Earl Haig says, 'This is the third year of no production and it is very upsetting indeed. I am in touch with the Scottish Wildlife Trust and we have put out mink traps, but we aren't convinced that mink is the reason. The only thing I can think is that buzzards have attacked, because we have a very large amount of them up here. Inquiries will go on, but we are not hopeful. There have been gulls on the gullery here at Bemersyde for hundreds of years. They have been here for my entire lifetime and I am now 86. It is a very sad and distressing situation.'

Gamekeeper Ian Farr is just as baffled. 'I am dubious whether it is mink. I have been here for 17 years and have only seen mink very rarely. We are just hoping that the gulls will start to rebuild their nests, but I am very concerned, because there was a well-established gullery at Ravenglass in Cumbria and then one year the gulls just didn't return. Perhaps the conditions had changed — who knows? They just refused to lay, and all cleared off.'

At Bemersyde the eggs used to be picked from a rowing boat in the swamp that serves as the gullery. The pickers use a long bamboo cane with a lady's stocking stretched over a wire frame at the end, a little like a child's fishing net.
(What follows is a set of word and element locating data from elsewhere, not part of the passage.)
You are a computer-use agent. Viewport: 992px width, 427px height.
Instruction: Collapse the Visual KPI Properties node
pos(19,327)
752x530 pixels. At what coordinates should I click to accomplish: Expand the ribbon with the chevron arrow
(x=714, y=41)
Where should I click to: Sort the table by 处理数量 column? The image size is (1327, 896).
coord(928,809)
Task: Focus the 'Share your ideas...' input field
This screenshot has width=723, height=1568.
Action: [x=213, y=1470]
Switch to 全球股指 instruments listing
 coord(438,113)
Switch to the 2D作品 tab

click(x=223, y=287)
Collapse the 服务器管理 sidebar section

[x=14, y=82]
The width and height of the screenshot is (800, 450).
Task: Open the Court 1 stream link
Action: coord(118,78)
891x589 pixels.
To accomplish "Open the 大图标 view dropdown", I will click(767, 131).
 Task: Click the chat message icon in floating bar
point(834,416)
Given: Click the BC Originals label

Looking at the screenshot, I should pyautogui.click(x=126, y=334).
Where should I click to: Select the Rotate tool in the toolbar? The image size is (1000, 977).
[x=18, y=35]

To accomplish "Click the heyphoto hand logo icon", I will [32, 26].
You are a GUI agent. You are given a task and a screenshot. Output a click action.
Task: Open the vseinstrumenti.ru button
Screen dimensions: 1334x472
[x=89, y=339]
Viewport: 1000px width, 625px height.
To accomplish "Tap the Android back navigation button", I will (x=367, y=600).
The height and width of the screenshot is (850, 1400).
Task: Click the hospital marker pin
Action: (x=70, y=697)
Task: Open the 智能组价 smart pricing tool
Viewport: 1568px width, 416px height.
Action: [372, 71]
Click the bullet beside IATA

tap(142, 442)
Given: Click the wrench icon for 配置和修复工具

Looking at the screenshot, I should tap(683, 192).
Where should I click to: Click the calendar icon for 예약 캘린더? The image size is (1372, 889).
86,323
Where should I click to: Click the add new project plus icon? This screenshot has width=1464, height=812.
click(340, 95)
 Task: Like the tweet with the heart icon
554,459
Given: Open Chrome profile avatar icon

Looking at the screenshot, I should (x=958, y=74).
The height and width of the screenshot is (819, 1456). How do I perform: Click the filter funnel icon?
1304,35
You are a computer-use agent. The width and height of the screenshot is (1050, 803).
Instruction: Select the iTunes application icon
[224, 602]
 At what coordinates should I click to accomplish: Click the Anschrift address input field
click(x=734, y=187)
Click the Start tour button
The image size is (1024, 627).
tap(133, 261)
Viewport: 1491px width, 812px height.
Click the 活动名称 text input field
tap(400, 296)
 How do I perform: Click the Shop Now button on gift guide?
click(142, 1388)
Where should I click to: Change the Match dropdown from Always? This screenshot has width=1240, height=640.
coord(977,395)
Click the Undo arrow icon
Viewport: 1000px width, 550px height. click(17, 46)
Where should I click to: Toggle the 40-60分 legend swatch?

In the recent past, more than 10,000 eggs could be harvested in just three weeks. Having once spent an afternoon picking the eggs at Bemersyde, I can attest to the pleasures of harvesting the crop, checking for bad or broken eggs in a bucket of cold water, and soon after sitting down to feast. Surprisingly, the gulls make no objection to their eggs being pilfered and helpfully lay another immediately afterwards. The gullery at Bemersyde has been successfully managed in this fashion for as long as anyone can remember.

In the south, Robin Pleydell-Bouverie is experiencing the same problems. He is the half-brother of Lord Montagu of Beaulieu and lives on the Beaulieu estate, where there has been a gullery for as long as anyone can remember. 'We used to have a huge number of gulls; the place is known locally as Gull Island, and there were tens of thousands of the birds living there. But now they have simply disappeared, and, although we have our theories, we cannot be sure why.'

Pleydell-Bouverie's theory puts the blame on over-regulation by Defra, which is itself advised by the Royal Society for the Protection of Birds (RSPB). 'As long as you don't take all the eggs in a nest, gulls will just keep laying. Take the eggs in ones and twos and they'll lay another. We used to pick eggs until the end of May, but now our licence expires at the end of April, around the time that the main laying of the season starts. The spring tides start in midMay and they engulf Gull Island, floating all the eggs off. I am sure it is because Defra has shortened our licence that we have lost our gulls.' Nobody has access to the spit where the gulls used to flock, so human involvement has been ruled out.

As you might expect, the RSPB is rather censorious about egg-picking. A spokesman told me, 'We are rather disapproving of the practice, because it happens through tradition by default and we question whether picking eggs from sea birds is a good thing.' This is despite the fact that most local authorities will destroy gulls' eggs on health grounds. Gulls are viewed by many as vermin and a menace — so why be so soppy about the eggs?

For Steve Downey, a wholesaler from Bristol, gulls' eggs are a big part of his living. 'Last year we sold 18,000 eggs in a short period of time. We sell to White's, Brooks's, the House of Lords, Wiltons and the Gavroche. This year ... who knows? It will be very much down on previous years.'

Of course, most people will not be much upset about rising gulls' egg prices. The man on the street couldn't give a fig for the man in St James's; but there is a wider point here that should concern everyone. Does the Environment Agency in the newly reformed Defra grasp the logic in the rural tradition — or is it seen, as the RSPB man said, as 'tradition by default'?